▸ **WORK TO BE COMPLETED**
Quote word for word from the line holding "Enable the Custom checkbox" to the last line below, including both, and omit any pictures.

▸ **INPUT**
::::::::::

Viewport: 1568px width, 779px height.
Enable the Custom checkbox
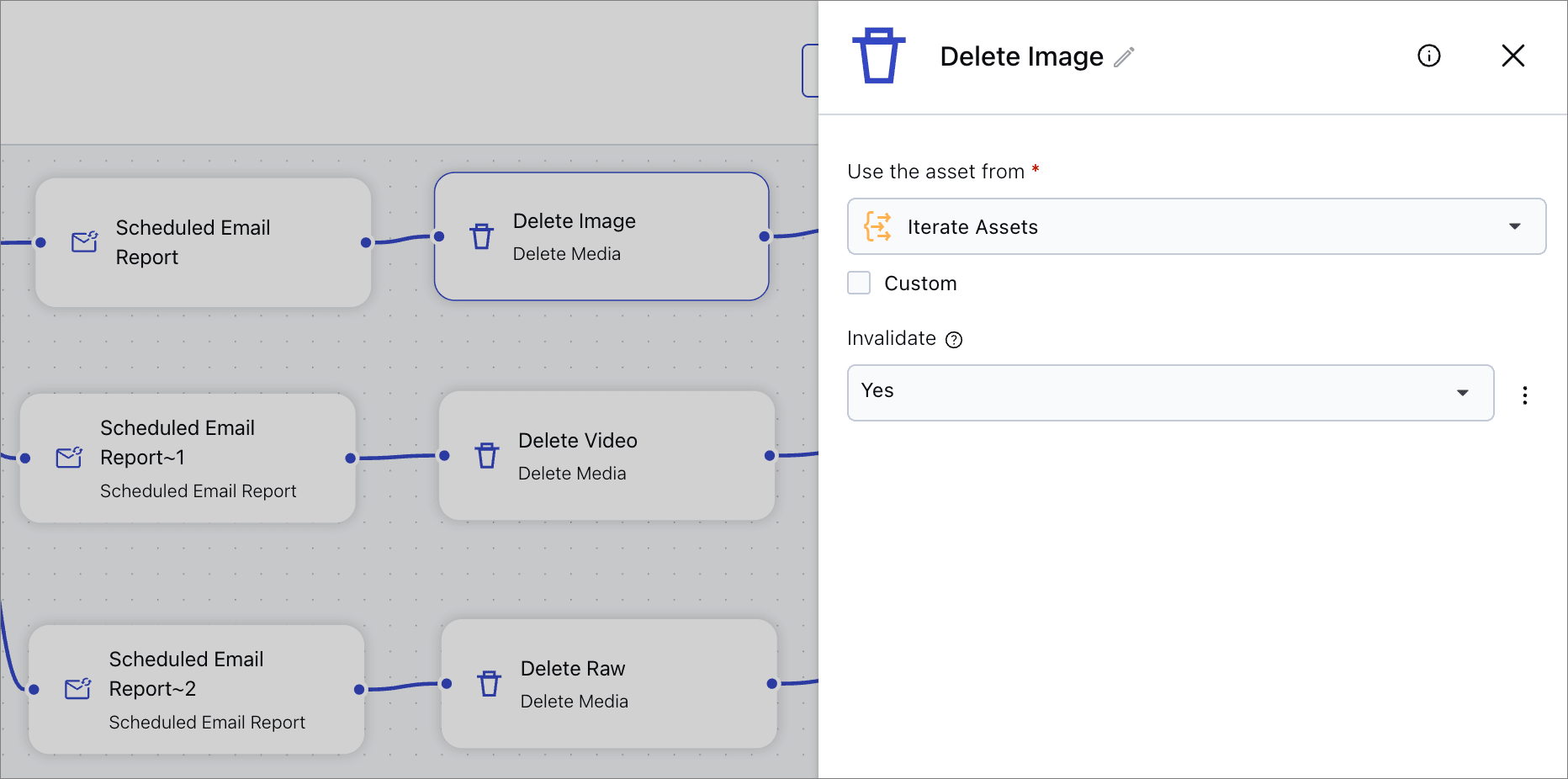(x=859, y=284)
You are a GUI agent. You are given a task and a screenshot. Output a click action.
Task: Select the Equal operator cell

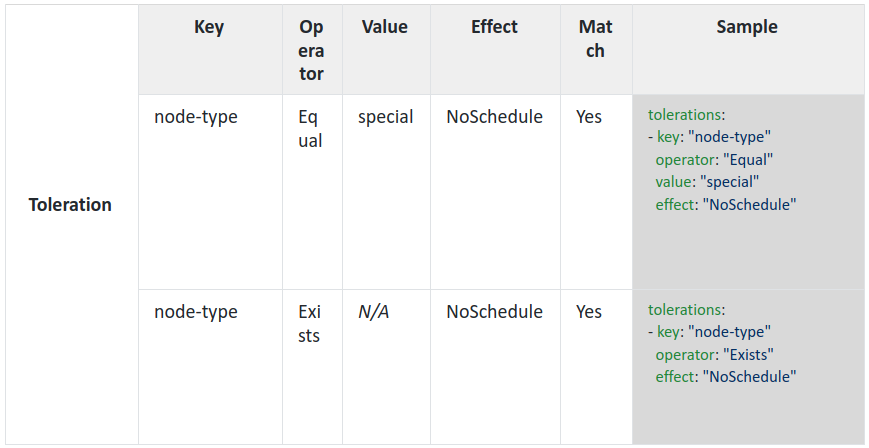(x=310, y=129)
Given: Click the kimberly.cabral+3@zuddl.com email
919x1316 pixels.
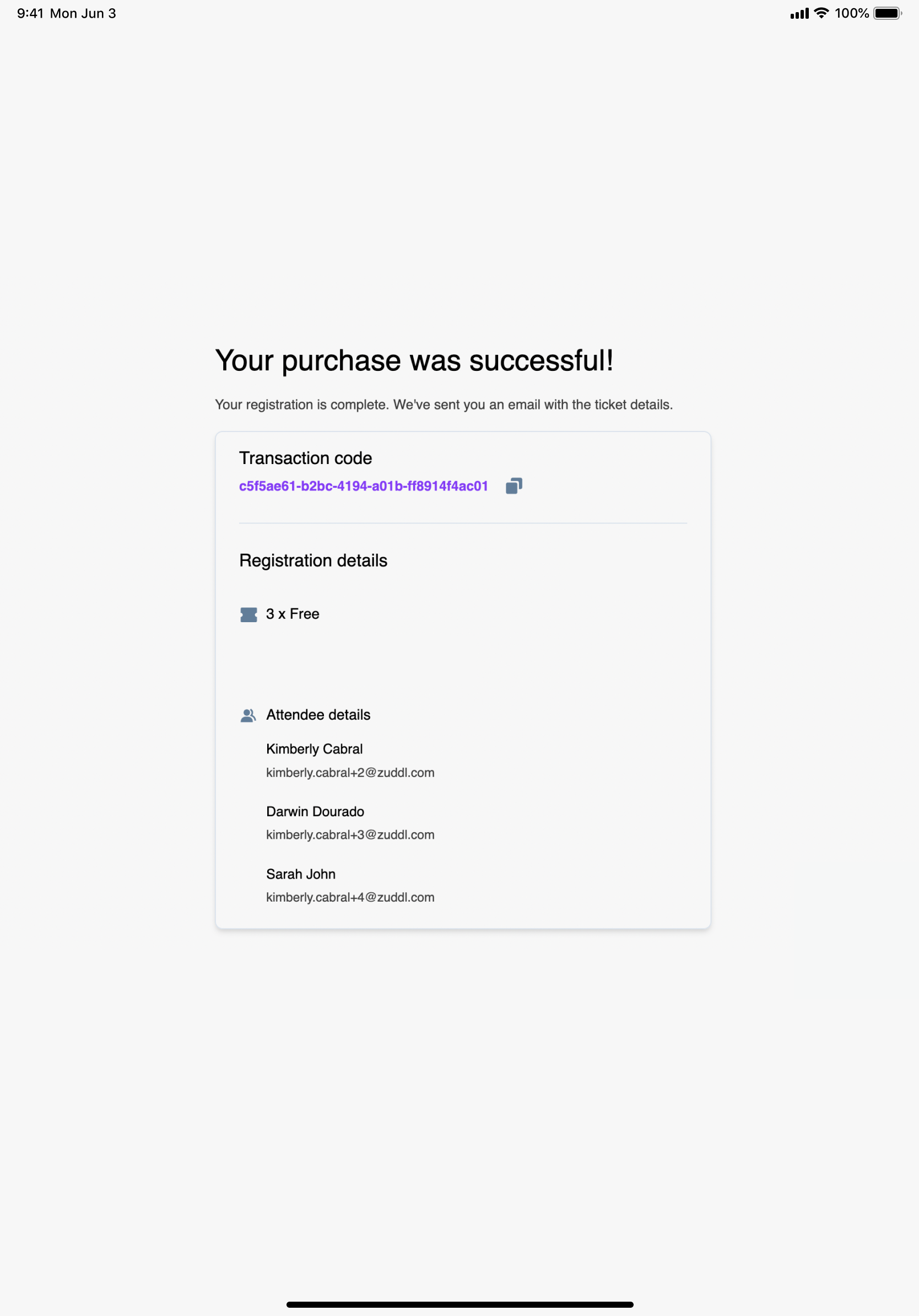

::::::::::

▸ **RESPONSE AREA**
Enable the Custom checkbox
(x=859, y=284)
You are a GUI agent. You are given a task and a screenshot. Output a click action.
Task: Select the Equal operator cell

(x=310, y=129)
Given: Click the kimberly.cabral+3@zuddl.com email
919x1316 pixels.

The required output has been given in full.